# What is a Word Embedding? 

> Word embeddings is a technique where individual words are transformed into a numerical representation of the word (a vector). Where each word is mapped to one vector, this vector is then learned in a way which resembles a neural network. The vectors try to capture various characteristics of that word with regard to the overall text. These characteristics can include the semantic relationship of the word, definitions, context, etc. With these numerical representations, you can do many things like identify similarity or dissimilarity between words.

>> Limitations : However, there are multiple limitations of simple embeddings such as this, as they do not capture characteristics of the word, and they can be quite large depending on the size of the corpus.

# Word2Vec



# Word2Vec Architecture
> The effectiveness of Word2Vec comes from its ability to group together vectors of similar words. Given a large enough dataset, Word2Vec can make strong estimates about a word’s meaning based on their occurrences in the text. These estimates yield word associations with other words in the corpus. For example, words like “King” and “Queen” would be very similar to one another. When conducting algebraic operations on word embeddings you can find a close approximation of word similarities. For example, the 2 dimensional embedding vector of "king" - the 2 dimensional embedding vector of "man" + the 2 dimensional embedding vector of "woman" yielded a vector which is very close to the embedding vector of "queen". Note, that the values below were chosen arbitrarily.
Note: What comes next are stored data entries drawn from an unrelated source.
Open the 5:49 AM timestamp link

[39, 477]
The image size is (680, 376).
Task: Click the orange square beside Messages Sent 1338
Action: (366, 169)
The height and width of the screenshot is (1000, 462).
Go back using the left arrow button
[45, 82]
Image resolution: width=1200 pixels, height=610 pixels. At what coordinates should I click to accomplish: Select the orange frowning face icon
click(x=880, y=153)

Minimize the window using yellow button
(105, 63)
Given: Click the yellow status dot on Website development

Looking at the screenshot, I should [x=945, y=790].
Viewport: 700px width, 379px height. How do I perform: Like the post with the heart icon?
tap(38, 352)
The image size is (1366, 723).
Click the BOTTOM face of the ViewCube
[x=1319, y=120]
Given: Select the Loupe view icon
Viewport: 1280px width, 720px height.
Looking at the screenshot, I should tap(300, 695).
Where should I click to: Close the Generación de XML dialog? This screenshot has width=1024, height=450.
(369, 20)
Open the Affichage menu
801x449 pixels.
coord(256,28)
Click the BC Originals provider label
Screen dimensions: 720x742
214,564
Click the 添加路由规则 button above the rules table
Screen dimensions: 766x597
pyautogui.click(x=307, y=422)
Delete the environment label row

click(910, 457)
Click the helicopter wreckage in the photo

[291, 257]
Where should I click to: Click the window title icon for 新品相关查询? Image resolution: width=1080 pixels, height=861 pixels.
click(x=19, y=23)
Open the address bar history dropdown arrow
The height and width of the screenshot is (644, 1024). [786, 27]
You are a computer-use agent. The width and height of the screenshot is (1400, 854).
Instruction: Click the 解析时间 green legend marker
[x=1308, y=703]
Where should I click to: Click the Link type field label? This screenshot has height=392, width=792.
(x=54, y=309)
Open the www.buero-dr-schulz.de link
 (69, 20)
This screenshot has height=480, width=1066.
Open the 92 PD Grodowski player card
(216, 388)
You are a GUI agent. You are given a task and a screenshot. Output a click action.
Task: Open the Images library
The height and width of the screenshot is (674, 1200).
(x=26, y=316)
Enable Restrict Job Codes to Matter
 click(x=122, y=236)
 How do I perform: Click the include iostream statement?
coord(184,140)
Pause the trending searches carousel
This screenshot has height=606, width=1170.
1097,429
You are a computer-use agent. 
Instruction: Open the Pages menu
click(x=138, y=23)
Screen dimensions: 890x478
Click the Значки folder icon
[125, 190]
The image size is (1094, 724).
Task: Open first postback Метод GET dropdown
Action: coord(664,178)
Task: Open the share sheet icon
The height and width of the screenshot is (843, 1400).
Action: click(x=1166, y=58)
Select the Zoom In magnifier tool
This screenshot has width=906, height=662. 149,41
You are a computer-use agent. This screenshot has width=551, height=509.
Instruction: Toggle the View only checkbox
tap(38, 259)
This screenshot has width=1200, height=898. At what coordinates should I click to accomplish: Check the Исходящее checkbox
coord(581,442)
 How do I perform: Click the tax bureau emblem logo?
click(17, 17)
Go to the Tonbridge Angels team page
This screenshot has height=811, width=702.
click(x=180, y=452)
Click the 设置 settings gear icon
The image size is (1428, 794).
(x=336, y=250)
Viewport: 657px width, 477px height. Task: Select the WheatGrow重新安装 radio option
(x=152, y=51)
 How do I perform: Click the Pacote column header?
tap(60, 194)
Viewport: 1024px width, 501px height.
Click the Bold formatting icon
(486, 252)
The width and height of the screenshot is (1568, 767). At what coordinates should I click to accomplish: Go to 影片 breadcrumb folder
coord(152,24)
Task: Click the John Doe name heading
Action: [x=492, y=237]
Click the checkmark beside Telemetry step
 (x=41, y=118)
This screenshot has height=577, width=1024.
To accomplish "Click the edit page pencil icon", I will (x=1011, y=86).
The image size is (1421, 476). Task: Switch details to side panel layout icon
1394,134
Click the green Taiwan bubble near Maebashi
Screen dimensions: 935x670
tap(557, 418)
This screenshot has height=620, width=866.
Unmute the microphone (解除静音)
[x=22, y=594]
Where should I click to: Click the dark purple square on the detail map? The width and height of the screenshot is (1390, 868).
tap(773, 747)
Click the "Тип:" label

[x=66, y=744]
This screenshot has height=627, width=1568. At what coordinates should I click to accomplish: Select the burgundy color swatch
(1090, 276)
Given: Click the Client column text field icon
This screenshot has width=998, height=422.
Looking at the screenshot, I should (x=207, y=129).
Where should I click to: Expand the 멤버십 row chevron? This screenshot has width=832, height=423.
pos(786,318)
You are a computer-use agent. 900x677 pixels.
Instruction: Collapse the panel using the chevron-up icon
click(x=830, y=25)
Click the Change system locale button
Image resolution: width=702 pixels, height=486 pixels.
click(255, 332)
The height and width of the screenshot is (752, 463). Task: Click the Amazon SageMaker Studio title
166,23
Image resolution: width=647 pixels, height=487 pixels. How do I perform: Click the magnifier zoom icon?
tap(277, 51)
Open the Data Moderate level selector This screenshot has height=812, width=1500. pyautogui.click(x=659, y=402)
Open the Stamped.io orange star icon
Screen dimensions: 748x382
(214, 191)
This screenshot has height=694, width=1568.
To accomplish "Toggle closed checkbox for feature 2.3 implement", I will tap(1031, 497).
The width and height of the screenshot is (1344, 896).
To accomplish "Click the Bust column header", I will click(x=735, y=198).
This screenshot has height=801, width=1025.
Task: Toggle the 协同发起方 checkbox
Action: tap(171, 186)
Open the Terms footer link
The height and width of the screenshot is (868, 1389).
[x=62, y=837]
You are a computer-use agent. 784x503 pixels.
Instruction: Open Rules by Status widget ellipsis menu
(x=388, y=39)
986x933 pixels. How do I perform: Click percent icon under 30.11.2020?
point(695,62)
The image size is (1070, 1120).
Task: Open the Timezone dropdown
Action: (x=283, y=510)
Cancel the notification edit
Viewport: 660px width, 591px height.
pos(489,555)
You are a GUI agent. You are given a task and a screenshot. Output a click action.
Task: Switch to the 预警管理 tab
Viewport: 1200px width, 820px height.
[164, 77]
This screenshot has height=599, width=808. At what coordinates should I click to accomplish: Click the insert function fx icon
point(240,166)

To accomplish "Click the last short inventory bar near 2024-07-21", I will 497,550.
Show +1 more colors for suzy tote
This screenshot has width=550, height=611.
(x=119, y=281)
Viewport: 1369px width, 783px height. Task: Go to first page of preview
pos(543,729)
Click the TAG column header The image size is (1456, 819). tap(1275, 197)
>> There are two main architectures which yield the success of word2vec. \
    1. CBOW architectures and \
    2. Skip Grams .

# CBOW (Continuous Bag of Words)
>This architecture is very similar to a feed forward neural network. \
This model architecture essentially tries to predict a target word from a list of context words. The intuition behind this model is quite simple: given a phrase "Have a great day" , we will choose our target word to be “a” and our context words to be [“have”, “great”, “day”]. What this model will do is take the distributed representations of the context words to try and predict the target word.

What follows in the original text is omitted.